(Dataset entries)
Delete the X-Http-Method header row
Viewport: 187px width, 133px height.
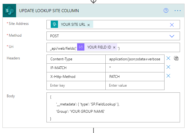point(168,76)
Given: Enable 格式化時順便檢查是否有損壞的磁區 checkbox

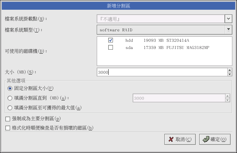Looking at the screenshot, I should click(x=8, y=127).
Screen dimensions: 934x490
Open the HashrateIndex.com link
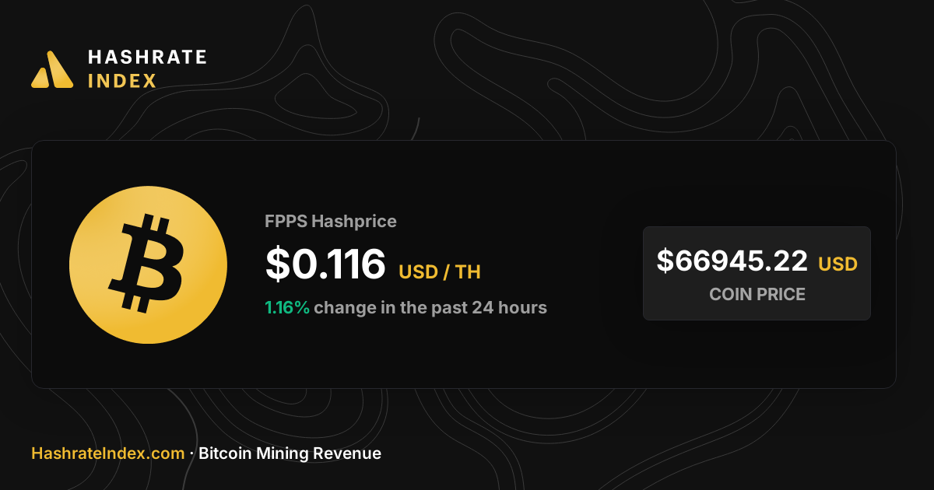[x=107, y=453]
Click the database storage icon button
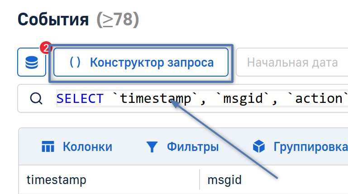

* [What the task asks]:
Could you write out every line above exactly as it stands, with no images?

* [Result of the task]:
Delete the X-Http-Method header row
Viewport: 187px width, 133px height.
point(168,76)
Given: Enable 格式化時順便檢查是否有損壞的磁區 checkbox

Looking at the screenshot, I should click(x=8, y=127).
Screen dimensions: 934x490
Open the HashrateIndex.com link
[x=107, y=453]
Click the database storage icon button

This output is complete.